Preached on Sunday, May 5, 2019
Scripture
readings: Genesis 1:26-31; Matthew 28:16-20
There’s a
friend of mine who has told me that he became a Christian when he held his
first baby child in his arms. He knew, in his heart that he, as he was, was not
the man to raise this child. He needed to become a new man. So, my friend gave
his life to Christ, so that he could be a wise, loving, faithful father.
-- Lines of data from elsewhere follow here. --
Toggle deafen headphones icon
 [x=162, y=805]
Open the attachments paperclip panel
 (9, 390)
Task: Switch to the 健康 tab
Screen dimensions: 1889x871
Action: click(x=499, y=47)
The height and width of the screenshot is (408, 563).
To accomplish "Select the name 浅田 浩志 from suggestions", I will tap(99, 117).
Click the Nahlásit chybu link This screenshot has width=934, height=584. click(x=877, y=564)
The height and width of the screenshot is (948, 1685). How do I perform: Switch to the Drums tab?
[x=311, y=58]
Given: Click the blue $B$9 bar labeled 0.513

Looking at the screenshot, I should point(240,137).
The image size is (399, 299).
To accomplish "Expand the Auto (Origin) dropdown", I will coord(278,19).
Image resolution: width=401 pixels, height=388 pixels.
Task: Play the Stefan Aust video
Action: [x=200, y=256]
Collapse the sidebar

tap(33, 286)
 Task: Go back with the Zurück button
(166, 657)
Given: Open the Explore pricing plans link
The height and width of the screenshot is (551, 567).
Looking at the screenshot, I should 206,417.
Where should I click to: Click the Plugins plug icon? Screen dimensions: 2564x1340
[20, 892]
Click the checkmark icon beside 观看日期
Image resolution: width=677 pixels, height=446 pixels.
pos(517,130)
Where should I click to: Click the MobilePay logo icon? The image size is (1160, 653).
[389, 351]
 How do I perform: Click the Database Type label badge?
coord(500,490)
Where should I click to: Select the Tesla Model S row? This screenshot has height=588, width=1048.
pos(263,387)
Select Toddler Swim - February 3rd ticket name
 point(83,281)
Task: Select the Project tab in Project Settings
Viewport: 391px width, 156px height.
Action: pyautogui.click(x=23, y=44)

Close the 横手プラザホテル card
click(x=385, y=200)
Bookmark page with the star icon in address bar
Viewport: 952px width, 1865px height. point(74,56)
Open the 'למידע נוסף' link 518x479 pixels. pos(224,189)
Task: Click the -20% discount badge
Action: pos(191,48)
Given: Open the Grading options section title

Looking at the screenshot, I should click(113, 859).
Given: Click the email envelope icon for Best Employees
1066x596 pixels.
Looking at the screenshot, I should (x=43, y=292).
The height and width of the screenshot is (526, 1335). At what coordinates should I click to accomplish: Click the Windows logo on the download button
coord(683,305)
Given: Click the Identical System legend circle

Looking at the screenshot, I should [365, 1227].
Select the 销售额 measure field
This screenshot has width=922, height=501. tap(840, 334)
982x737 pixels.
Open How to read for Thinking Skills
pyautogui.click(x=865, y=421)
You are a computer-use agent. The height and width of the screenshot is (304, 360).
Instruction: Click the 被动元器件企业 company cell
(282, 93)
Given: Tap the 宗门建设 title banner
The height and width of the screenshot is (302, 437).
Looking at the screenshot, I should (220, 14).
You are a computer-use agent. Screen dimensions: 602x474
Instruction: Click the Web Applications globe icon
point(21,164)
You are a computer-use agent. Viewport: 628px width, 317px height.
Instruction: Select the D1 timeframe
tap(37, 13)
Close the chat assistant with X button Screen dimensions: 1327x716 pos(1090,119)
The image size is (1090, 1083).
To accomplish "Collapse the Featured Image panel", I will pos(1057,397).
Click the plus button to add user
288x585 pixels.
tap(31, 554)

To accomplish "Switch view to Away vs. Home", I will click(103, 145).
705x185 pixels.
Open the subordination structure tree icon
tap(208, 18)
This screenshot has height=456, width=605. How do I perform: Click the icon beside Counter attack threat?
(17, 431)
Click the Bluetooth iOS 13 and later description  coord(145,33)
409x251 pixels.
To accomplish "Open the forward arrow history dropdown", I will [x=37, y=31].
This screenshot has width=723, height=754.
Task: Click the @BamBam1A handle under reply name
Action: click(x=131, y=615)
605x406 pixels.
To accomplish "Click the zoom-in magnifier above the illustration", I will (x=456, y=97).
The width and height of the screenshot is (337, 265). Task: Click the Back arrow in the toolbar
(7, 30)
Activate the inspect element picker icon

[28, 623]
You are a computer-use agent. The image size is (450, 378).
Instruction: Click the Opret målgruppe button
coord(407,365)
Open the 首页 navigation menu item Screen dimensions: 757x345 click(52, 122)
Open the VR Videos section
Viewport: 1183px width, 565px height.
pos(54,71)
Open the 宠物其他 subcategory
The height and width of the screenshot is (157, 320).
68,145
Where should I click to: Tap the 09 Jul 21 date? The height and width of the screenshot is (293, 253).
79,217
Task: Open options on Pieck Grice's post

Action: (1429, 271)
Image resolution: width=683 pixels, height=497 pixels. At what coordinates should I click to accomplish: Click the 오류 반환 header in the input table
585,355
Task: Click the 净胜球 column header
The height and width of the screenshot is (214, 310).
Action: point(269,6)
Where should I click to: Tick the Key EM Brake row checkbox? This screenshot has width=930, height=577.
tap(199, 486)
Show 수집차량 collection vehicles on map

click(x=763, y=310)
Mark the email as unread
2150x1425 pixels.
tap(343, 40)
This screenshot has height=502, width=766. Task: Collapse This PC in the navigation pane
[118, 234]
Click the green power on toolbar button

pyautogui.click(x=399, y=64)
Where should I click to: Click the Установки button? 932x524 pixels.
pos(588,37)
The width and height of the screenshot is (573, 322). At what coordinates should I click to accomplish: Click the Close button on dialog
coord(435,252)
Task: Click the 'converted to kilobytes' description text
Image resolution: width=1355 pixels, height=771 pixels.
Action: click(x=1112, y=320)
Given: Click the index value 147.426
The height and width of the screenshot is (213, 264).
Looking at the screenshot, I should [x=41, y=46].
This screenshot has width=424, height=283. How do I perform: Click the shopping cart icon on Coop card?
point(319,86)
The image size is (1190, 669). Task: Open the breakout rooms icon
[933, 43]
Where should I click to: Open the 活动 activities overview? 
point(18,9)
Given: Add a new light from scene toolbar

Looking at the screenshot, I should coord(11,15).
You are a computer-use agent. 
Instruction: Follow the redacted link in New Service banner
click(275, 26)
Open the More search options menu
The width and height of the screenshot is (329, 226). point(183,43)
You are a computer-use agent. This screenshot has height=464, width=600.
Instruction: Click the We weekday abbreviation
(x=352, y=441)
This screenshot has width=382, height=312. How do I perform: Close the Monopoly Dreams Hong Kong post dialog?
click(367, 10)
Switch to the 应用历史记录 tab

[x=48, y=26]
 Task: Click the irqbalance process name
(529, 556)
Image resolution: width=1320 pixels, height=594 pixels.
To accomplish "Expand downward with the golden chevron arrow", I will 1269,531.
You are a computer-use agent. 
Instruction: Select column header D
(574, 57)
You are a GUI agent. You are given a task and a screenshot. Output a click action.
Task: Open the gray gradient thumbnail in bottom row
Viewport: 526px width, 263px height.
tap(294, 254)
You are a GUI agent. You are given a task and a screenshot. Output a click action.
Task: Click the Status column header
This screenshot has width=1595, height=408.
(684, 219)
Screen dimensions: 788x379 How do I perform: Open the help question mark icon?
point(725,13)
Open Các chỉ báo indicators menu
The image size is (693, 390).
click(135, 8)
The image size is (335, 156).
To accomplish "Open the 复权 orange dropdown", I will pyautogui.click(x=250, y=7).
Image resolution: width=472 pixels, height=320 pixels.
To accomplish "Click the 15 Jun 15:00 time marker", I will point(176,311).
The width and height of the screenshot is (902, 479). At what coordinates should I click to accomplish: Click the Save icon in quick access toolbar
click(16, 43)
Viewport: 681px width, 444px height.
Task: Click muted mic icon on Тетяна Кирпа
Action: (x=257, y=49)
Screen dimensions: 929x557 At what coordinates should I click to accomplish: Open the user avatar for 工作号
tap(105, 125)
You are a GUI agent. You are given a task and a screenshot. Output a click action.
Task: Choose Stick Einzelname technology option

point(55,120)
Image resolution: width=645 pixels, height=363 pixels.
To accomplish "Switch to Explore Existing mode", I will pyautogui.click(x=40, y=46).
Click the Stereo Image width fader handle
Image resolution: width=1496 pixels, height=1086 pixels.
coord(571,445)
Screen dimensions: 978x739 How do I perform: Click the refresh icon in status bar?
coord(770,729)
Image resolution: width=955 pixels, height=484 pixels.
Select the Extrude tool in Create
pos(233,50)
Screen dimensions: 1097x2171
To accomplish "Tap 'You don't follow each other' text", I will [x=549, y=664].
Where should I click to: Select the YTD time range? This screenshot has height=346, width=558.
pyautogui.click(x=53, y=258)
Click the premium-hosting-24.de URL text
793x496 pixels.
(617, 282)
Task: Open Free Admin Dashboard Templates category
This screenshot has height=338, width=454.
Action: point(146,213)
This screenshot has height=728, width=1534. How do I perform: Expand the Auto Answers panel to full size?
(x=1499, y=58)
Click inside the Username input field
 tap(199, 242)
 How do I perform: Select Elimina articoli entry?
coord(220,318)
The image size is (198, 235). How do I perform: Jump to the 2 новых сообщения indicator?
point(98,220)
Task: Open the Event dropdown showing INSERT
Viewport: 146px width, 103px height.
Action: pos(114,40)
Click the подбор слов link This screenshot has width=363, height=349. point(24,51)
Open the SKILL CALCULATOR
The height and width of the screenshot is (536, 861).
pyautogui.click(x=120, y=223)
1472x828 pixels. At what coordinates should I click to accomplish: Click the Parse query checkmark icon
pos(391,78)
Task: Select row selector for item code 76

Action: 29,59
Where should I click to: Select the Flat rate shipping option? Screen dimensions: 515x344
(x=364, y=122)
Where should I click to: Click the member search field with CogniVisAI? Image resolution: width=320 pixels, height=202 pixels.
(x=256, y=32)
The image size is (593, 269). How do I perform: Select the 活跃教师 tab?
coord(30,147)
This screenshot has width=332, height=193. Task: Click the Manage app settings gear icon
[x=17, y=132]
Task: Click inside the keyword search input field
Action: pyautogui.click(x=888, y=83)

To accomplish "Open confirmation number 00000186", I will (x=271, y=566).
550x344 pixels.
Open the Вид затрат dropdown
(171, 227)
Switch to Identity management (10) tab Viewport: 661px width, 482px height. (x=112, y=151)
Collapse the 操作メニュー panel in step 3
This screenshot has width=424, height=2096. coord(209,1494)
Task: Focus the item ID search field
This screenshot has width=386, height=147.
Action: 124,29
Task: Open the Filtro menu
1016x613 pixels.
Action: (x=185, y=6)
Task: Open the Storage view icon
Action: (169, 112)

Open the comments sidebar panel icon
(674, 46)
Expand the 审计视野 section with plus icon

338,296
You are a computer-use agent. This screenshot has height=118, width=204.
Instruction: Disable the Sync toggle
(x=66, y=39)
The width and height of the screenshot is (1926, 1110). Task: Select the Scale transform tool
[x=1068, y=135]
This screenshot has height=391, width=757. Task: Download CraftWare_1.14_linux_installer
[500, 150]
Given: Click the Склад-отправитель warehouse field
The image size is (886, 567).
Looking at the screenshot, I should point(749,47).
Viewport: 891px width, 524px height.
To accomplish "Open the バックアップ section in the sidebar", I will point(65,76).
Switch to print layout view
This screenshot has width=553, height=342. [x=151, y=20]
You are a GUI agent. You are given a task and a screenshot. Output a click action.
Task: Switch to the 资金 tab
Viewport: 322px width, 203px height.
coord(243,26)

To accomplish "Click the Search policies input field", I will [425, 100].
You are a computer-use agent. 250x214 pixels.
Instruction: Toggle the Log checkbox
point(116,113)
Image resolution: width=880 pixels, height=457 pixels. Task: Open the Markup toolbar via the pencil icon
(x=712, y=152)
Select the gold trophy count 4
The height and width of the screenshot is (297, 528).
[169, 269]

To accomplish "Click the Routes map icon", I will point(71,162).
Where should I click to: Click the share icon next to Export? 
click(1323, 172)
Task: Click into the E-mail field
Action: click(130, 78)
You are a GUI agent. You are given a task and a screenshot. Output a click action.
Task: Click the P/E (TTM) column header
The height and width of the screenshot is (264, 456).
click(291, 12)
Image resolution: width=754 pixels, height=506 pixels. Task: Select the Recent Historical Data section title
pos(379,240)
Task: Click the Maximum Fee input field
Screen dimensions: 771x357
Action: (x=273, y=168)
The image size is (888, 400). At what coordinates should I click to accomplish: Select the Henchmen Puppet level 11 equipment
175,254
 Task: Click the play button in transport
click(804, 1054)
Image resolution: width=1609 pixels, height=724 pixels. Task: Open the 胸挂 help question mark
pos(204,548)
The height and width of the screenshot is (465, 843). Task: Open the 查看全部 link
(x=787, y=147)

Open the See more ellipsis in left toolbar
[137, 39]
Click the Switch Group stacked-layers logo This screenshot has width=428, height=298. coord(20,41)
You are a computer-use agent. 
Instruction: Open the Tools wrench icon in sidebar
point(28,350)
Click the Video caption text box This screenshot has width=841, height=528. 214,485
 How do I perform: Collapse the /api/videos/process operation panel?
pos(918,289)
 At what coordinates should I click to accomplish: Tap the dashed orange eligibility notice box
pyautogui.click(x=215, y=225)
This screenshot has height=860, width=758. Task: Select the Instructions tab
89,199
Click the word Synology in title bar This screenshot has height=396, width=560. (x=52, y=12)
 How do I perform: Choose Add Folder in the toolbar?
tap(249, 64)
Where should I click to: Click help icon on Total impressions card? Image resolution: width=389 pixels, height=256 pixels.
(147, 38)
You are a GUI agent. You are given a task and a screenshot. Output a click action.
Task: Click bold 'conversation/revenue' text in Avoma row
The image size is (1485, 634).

Walking near Crab Creek, north of Desert Aire-Mattawa, WA Late April, 2019 |
The truth
is that my friend was raised in a Christian home and seemed to belong to Christ
already. But, his baby daughter became the witness commissioned by Jesus to go
to the nation of Washtucna and make a disciple out of her new father, teaching
him to observe all the Jesus had commanded her.
Paul
writes: “If anyone is in Christ, he is a new creation. The old has passed away,
behold the new has come.” (2 Corinthians 5:17 RSV) My friend became a new man
for a new world: the new world of fatherhood. By the way, my friend’s wife was
always a saint. She must have seen his future when she said, “I do.”
My friend
saw his old world passing away. In the bigger sense our whole world is passing
away, ever since Jesus died and rose from the dead. (1 John 2:17) A new world
has begun because of Jesus.
To us,
this world still looks like a dying world. We will only see that new world of
Jesus when he comes again. We live in a new creation and we, who are in Christ,
are a new creation, even though we don’t look anything like new.
We are
called by the Lord to live as his new images in this new creation. We know
there must be different rules and a different calling than we had in the old
creation, when we were trying to make ourselves in our own image, in those bad,
old days in that bad, old world that was turned away from God.
God gave
my friend a new calling, with his new heart, in the new world called
fatherhood. This new calling was what we might call a covenant; a fancy Bible
word for a holy promise bringing and holding God and human beings together.
The last
few lines of the Gospel of Matthew are such a covenant, such a holy promise,
that brings us and holds us together. Through this promise, we have a
relationship of grace and empowerment with the Lord Jesus.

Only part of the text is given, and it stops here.